Work request: Continue the text on comparing subset selection methods, starting right after its last sentence.

Text block:
Also note that I included a kind of timer in the code, to see how long things take. That’s a good idea if you run bigger models. You first run a few iterations on maybe a few cores, then you can compute how long it would take if you doubled the iterations, or doubled the cores, etc. This prevents bad surprises of trying to quickly run a piece of code and waiting hours. You should always use short runs to make sure everything works in principle, and only at the end do the real, long “production” runs. Otherwise you might waste hours/days/weeks waiting for results only to realize that you made a basic mistake and you have to do it all over.

## [1] "doing subset selection with method sbs "
## [1] "doing subset selection with method sfbs "
## [1] "doing subset selection with method sfs "
## [1] "doing subset selection with method sffs "
## [1] "doing subset selection with genetic algorithm"
## [1] "subset selection took 2.358467 minutes"
method Accuracy Model
sbs 0.7261176 Action1, Country, Deaths, Hemisphere, OBYear, RiskAll, season, Trans1, Vomit, Setting
sfbs 0.7155294 Action1, Country, Deaths, OBYear, season, Trans1, Setting
sfs 0.6952941
sffs 0.6952941
GA 0.7263529 Action1, Country, Deaths, Hemisphere, OBYear, Path1, RiskAll, season, Trans1, Vomit, Setting

So we find that some of the sub-models perform somewhat better. Note that the different methods find different submodels and the forward selection method seems to fail (since none of the single-predictor models is better than the null, it stops there). Also note that the genetic algorithm was only allowed to run for a short time (the number if iterations is small). To get potentially better results, that should be increased to a larger number, e.g. 1000 or more. But this will take a longer time, unless you have many cores you can use when you parallelize.

Pixel coordinate grounding data:
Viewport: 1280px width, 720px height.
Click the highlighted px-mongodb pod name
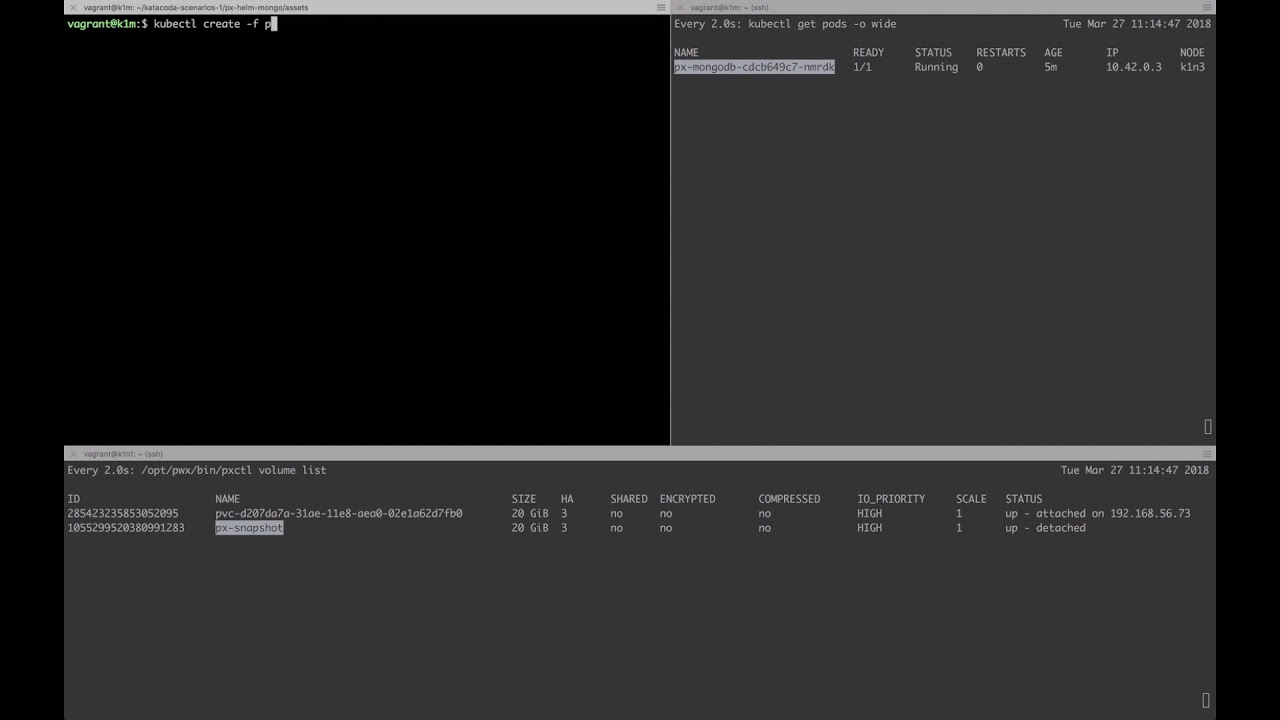point(754,67)
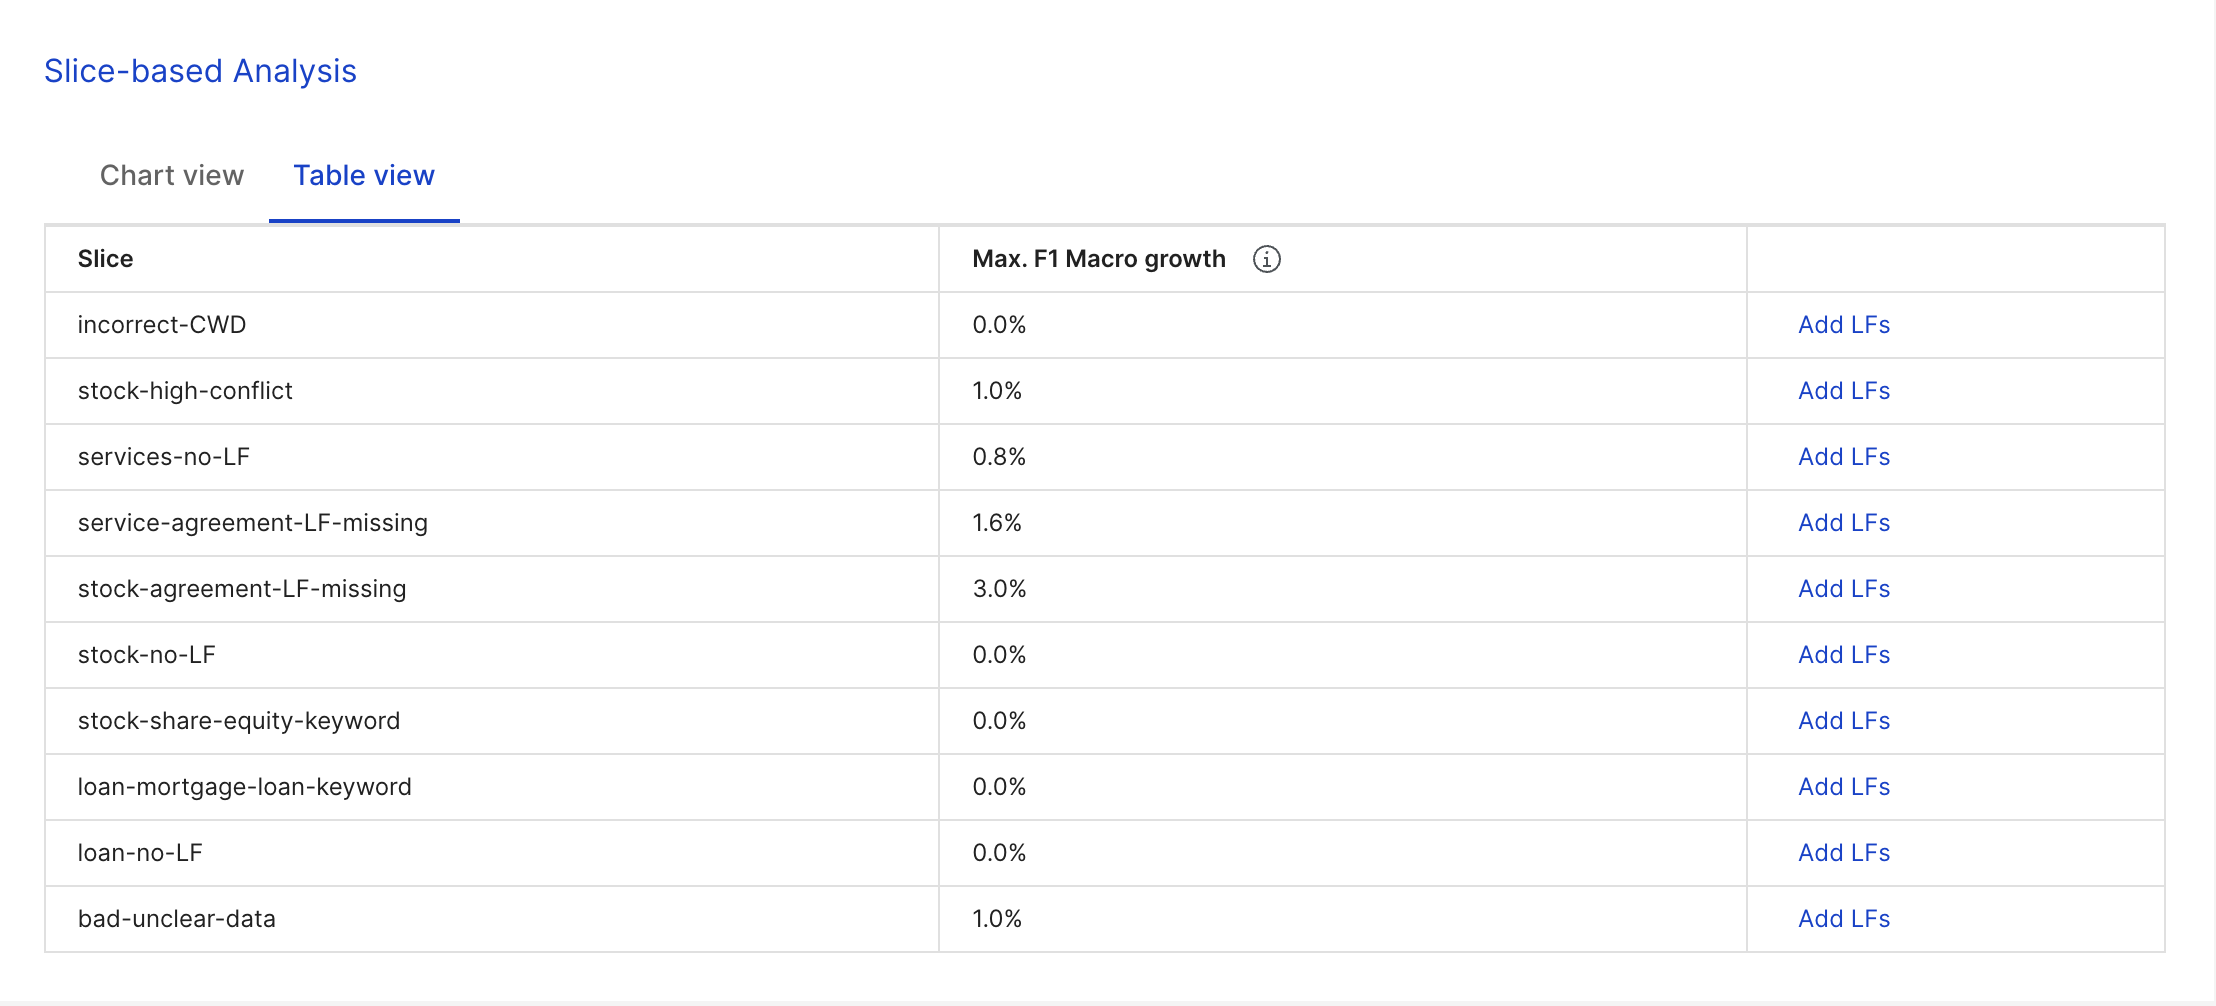Add LFs for stock-share-equity-keyword slice
The image size is (2216, 1006).
pyautogui.click(x=1843, y=721)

Task output:
Different performance measures

So far, we found that some of the sub-models provide a minor improvement over the simple null or single-predictor models or the full model. However, the improvement is not much.

We could try tweaking further, e.g. by pre-processing the predictors (which is a good idea to try, but we won’t do here) or testing a different model (which we’ll do below).

For now, I want to discuss performance measure a bit more. The problem is that logistic regression, as well as many (though not all) algorithms that are used for classification (predicting categorical outcomes) return probabilities for an outcome to belong to a certain category. Those are then turned into Yes/No predictions (in the case with 2 outcomes like we have here), based on some cut-off. By default, a probability value of 0.5 is chosen. If the model predicts that there is a 0.5 or greater probability of the outcome being “Yes”, it is scored as such in the prediction, otherwise as no. However, this 0.5 threshold is not always good. It could be that we might get a much better model if we use another threshold. There is a technique that scans over different thresholds and evaluates model performance for each threshold. This is generally called receiver operating curve. If this concept is new to you, check out this article on Wikipedia or this tutorial on the mlr website.

Using this approach, a model is evaluated based on the Area under the curve (AUC), with an AUC=0.5 meaning a model is not better than chance, and AUC=1 meaning a perfect model. Let’s re-do the analysis above, but replace accuracy with AUC.

Model performance with AUC

## Type 'citation("pROC")' for a citation.
## 
## Attaching package: 'pROC'
## The following objects are masked from 'package:stats':
## 
##     cov, smooth, var
## Setting levels: control = No, case = Yes
## Setting direction: controls < cases
## Area under the curve: 0.5

You should find that the null model has an AUC of 0.5, as expected for a “no information” model.

Now we run the single-predictor models again.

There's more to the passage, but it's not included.